* _Raw data_
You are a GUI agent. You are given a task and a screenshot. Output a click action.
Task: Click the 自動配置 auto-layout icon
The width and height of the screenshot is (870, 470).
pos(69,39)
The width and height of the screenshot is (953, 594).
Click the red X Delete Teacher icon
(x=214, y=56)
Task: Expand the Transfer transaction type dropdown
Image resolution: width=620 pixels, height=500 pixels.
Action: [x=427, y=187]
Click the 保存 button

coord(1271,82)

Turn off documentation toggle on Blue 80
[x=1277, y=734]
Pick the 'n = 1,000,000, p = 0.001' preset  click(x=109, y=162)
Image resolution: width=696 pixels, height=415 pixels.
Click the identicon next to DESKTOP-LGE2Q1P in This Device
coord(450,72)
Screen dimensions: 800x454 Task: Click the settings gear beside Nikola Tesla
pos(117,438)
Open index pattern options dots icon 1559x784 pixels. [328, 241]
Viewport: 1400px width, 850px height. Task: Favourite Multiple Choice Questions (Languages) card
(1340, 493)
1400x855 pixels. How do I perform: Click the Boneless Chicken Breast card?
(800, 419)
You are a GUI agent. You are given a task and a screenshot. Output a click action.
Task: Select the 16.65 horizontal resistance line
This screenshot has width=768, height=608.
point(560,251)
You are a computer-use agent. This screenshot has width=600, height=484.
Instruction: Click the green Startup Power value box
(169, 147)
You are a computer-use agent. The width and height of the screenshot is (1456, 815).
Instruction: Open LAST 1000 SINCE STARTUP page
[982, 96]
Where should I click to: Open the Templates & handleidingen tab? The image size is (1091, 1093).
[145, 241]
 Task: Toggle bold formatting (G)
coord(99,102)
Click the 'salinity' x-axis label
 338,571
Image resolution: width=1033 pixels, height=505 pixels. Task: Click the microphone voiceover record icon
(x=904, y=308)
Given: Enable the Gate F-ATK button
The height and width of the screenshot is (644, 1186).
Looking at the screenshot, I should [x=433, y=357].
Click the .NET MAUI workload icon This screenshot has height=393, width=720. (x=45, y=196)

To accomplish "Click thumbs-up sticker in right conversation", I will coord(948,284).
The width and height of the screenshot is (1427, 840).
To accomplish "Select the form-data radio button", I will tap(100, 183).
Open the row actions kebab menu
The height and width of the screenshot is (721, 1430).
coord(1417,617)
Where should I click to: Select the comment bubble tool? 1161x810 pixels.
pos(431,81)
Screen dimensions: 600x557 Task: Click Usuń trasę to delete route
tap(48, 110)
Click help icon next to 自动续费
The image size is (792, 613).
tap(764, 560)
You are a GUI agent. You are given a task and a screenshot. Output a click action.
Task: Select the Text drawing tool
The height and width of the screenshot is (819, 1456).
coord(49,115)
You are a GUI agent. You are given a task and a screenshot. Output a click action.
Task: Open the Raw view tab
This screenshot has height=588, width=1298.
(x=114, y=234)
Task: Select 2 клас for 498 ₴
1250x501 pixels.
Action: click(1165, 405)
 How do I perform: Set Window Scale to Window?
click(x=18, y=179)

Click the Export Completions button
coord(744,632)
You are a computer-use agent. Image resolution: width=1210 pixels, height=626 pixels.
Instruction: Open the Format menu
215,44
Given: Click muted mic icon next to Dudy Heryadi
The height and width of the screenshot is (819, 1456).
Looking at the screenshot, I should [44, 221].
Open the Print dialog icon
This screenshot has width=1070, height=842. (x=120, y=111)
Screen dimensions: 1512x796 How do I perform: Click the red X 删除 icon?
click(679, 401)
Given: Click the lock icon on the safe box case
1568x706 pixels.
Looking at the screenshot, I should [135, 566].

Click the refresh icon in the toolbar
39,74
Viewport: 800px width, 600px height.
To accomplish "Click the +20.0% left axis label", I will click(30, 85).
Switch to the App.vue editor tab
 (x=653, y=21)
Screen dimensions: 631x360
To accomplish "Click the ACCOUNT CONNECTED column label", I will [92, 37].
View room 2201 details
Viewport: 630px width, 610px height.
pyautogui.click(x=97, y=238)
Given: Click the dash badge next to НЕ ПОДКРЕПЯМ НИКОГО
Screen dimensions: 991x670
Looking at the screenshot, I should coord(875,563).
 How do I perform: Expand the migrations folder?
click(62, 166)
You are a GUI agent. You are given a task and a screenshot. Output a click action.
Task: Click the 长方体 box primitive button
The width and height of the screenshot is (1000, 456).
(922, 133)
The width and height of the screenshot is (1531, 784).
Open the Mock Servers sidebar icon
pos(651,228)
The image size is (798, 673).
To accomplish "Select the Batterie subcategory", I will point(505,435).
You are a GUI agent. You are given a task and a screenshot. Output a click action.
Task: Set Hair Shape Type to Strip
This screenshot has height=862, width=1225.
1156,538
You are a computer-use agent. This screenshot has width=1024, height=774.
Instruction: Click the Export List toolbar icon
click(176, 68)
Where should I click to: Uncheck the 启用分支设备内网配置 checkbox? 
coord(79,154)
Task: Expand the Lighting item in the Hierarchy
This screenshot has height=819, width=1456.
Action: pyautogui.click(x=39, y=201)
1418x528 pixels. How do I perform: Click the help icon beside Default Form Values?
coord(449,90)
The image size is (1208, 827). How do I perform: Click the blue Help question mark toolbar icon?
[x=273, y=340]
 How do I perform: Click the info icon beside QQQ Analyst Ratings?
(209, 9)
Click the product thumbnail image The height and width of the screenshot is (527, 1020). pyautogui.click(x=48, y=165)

* _To do_
Rewrite all of the material above as a numbered list with one line per item, omitting the blank lines.

* _The reply_
1. You are a GUI agent. You are given a task and a screenshot. Output a click action.
2. Task: Click the 自動配置 auto-layout icon
3. The width and height of the screenshot is (870, 470).
4. pos(69,39)
5. The width and height of the screenshot is (953, 594).
6. Click the red X Delete Teacher icon
7. (x=214, y=56)
8. Task: Expand the Transfer transaction type dropdown
9. Image resolution: width=620 pixels, height=500 pixels.
10. Action: [x=427, y=187]
11. Click the 保存 button
12. coord(1271,82)
13. Turn off documentation toggle on Blue 80
14. [x=1277, y=734]
15. Pick the 'n = 1,000,000, p = 0.001' preset  click(x=109, y=162)
16. Image resolution: width=696 pixels, height=415 pixels.
17. Click the identicon next to DESKTOP-LGE2Q1P in This Device
18. coord(450,72)
19. Screen dimensions: 800x454 Task: Click the settings gear beside Nikola Tesla
20. pos(117,438)
21. Open index pattern options dots icon 1559x784 pixels. [328, 241]
22. Viewport: 1400px width, 850px height. Task: Favourite Multiple Choice Questions (Languages) card
23. (1340, 493)
24. 1400x855 pixels. How do I perform: Click the Boneless Chicken Breast card?
25. (800, 419)
26. You are a GUI agent. You are given a task and a screenshot. Output a click action.
27. Task: Select the 16.65 horizontal resistance line
28. This screenshot has width=768, height=608.
29. point(560,251)
30. You are a computer-use agent. This screenshot has width=600, height=484.
31. Instruction: Click the green Startup Power value box
32. (169, 147)
33. You are a computer-use agent. The width and height of the screenshot is (1456, 815).
34. Instruction: Open LAST 1000 SINCE STARTUP page
35. [982, 96]
36. Where should I click to: Open the Templates & handleidingen tab? The image size is (1091, 1093).
37. [145, 241]
38.  Task: Toggle bold formatting (G)
39. coord(99,102)
40. Click the 'salinity' x-axis label
41.  338,571
42. Image resolution: width=1033 pixels, height=505 pixels. Task: Click the microphone voiceover record icon
43. (x=904, y=308)
44. Given: Enable the Gate F-ATK button
45. The height and width of the screenshot is (644, 1186).
46. Looking at the screenshot, I should [x=433, y=357].
47. Click the .NET MAUI workload icon This screenshot has height=393, width=720. (x=45, y=196)
48. To accomplish "Click thumbs-up sticker in right conversation", I will coord(948,284).
49. The width and height of the screenshot is (1427, 840).
50. To accomplish "Select the form-data radio button", I will tap(100, 183).
51. Open the row actions kebab menu
52. The height and width of the screenshot is (721, 1430).
53. coord(1417,617)
54. Where should I click to: Select the comment bubble tool? 1161x810 pixels.
55. pos(431,81)
56. Screen dimensions: 600x557 Task: Click Usuń trasę to delete route
57. tap(48, 110)
58. Click help icon next to 自动续费
59. The image size is (792, 613).
60. tap(764, 560)
61. You are a GUI agent. You are given a task and a screenshot. Output a click action.
62. Task: Select the Text drawing tool
63. The height and width of the screenshot is (819, 1456).
64. coord(49,115)
65. You are a GUI agent. You are given a task and a screenshot. Output a click action.
66. Task: Open the Raw view tab
67. This screenshot has height=588, width=1298.
68. (x=114, y=234)
69. Task: Select 2 клас for 498 ₴
70. 1250x501 pixels.
71. Action: click(1165, 405)
72.  How do I perform: Set Window Scale to Window?
73. click(x=18, y=179)
74. Click the Export Completions button
75. coord(744,632)
76. You are a computer-use agent. Image resolution: width=1210 pixels, height=626 pixels.
77. Instruction: Open the Format menu
78. 215,44
79. Given: Click muted mic icon next to Dudy Heryadi
80. The height and width of the screenshot is (819, 1456).
81. Looking at the screenshot, I should [44, 221].
82. Open the Print dialog icon
83. This screenshot has width=1070, height=842. (x=120, y=111)
84. Screen dimensions: 1512x796 How do I perform: Click the red X 删除 icon?
85. click(679, 401)
86. Given: Click the lock icon on the safe box case
87. 1568x706 pixels.
88. Looking at the screenshot, I should [135, 566].
89. Click the refresh icon in the toolbar
90. 39,74
91. Viewport: 800px width, 600px height.
92. To accomplish "Click the +20.0% left axis label", I will click(30, 85).
93. Switch to the App.vue editor tab
94.  (x=653, y=21)
95. Screen dimensions: 631x360
96. To accomplish "Click the ACCOUNT CONNECTED column label", I will [92, 37].
97. View room 2201 details
98. Viewport: 630px width, 610px height.
99. pyautogui.click(x=97, y=238)
100. Given: Click the dash badge next to НЕ ПОДКРЕПЯМ НИКОГО
101. Screen dimensions: 991x670
102. Looking at the screenshot, I should coord(875,563).
103.  How do I perform: Expand the migrations folder?
104. click(62, 166)
105. You are a GUI agent. You are given a task and a screenshot. Output a click action.
106. Task: Click the 长方体 box primitive button
107. The width and height of the screenshot is (1000, 456).
108. (922, 133)
109. The width and height of the screenshot is (1531, 784).
110. Open the Mock Servers sidebar icon
111. pos(651,228)
112. The image size is (798, 673).
113. To accomplish "Select the Batterie subcategory", I will point(505,435).
114. You are a GUI agent. You are given a task and a screenshot. Output a click action.
115. Task: Set Hair Shape Type to Strip
116. This screenshot has height=862, width=1225.
117. 1156,538
118. You are a computer-use agent. This screenshot has width=1024, height=774.
119. Instruction: Click the Export List toolbar icon
120. click(176, 68)
121. Where should I click to: Uncheck the 启用分支设备内网配置 checkbox? 
122. coord(79,154)
123. Task: Expand the Lighting item in the Hierarchy
124. This screenshot has height=819, width=1456.
125. Action: pyautogui.click(x=39, y=201)
126. 1418x528 pixels. How do I perform: Click the help icon beside Default Form Values?
127. coord(449,90)
128. The image size is (1208, 827). How do I perform: Click the blue Help question mark toolbar icon?
129. [x=273, y=340]
130.  How do I perform: Click the info icon beside QQQ Analyst Ratings?
131. (209, 9)
132. Click the product thumbnail image The height and width of the screenshot is (527, 1020). pyautogui.click(x=48, y=165)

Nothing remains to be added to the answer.